Visiting scholar wins award for research into total hip replacement longevity

Published: 14 January 2008 at 10:29

Stephan shows his metal within Bioengineering Research Group.

A visiting scholar to Anglia Ruskin University’s Bioengineering Research Group has won the Mechatronics award of Upper Austria for a thesis on the subject of total hip replacements.

Stefan Reichl, an undergraduate student from the University of Applied Sciences Upper Austria, joined the research group for six months to work on a project in computer simulations in Biomechanics as part of his final-year research project.

His research work on the longevity of total hip replacements, under the mentorship of Dr Rajshree Mootanah, Senior Lecturer and LTN Business Fellow, has brought further understanding of the surgical outcomes of using different commercially-available implants.  Stephan’s findings are of particular interest to orthopaedic surgeons and implant manufacturers.  He will be disseminating his research findings at a major international Computational Biomechanics Symposium in February.

Total Hip Replacement has been reported as the most successful surgical procedure in the previous century.  However, long-term studies of cemented total hip replacements have shown that failure often occurs ten years postoperatively and mostly at the bone-cement interface.  As part of the research the anatomy of the hip joint, material properties of bone and bone cement, loading conditions and daily activity profiles of total hip replacement patients were investigated. Anatomically accurate 3D models were created based on CT-scan data.

Stainless steel and titanium were just two of the stem materials that were compared during the research.

Speaking of this new research achievement, Dr Rajshree Mootanah from the Department of Design & Technology said:

“Stefan was a highly motivated, bright and efficient student right from the start. Following only a few training sessions, it became clear to me that he would be ideal for such a research project. The high standard of his work was clearly deserving of such an award.”

Stefan is now a research fellow at Wels University, in Austria, on a funded research project.

He commented:

“Joining the Bioengineering Research group at Anglia Ruskin University was a very exciting experience for me. Working with international colleagues, I learned about different cultures, perspectives and methods of problem solving. As an engineer, I found it very satisfying to know that my work could be used to help people who suffer from hip problems. In my opinion, this mix of engineering and medicine makes a fascinating study.”

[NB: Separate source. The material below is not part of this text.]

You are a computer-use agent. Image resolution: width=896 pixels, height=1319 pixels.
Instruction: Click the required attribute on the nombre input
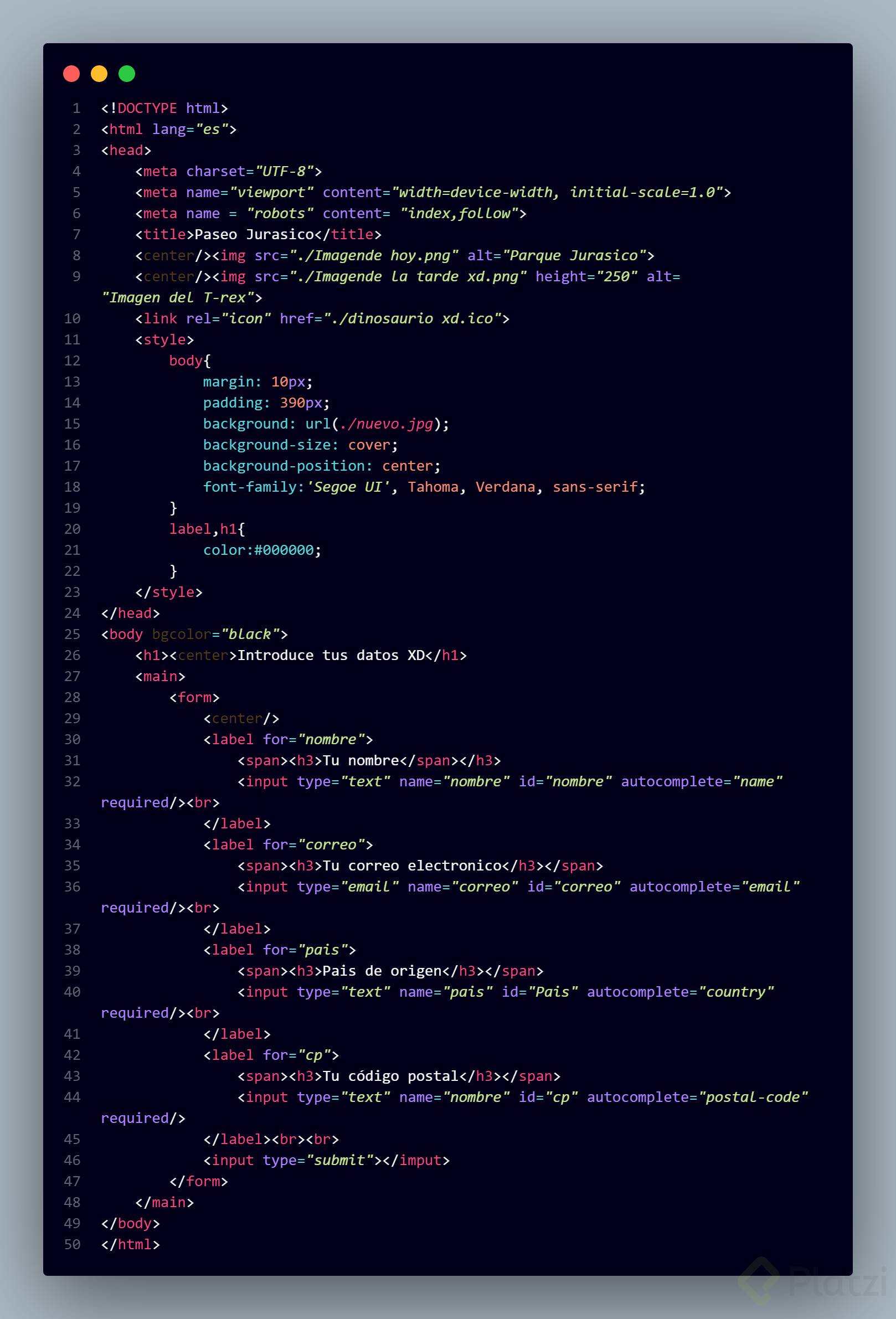pyautogui.click(x=136, y=802)

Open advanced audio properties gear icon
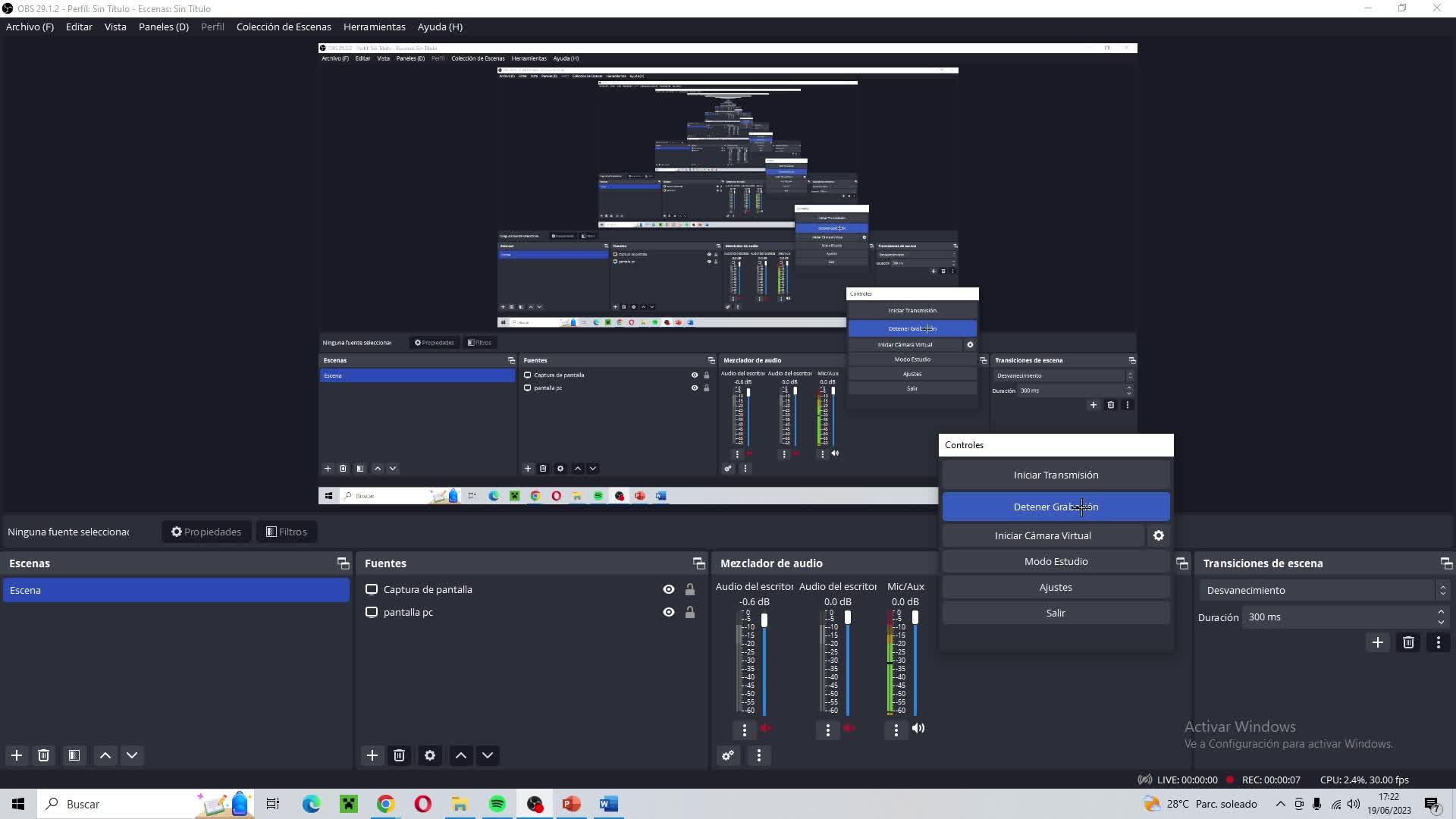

“I would recommend international placements to any student who is thinking about it!”

The Bioengineering Research Group has also researched gait analysis and kinetics, pressure-sore prevention and the merging of CT and MRI data in order to produce anatomically correct 3-D models of human joints. The group is equipped with a suite of software for analysing medical image data derived from MRI and CT scans, the production of 3D images of human joints and software for finite element analysis of biomechanical systems.

Anglia Ruskin University has main campus locations at Chelmsford and Cambridge and now delivers higher education courses at Peterborough and King’s Lynn.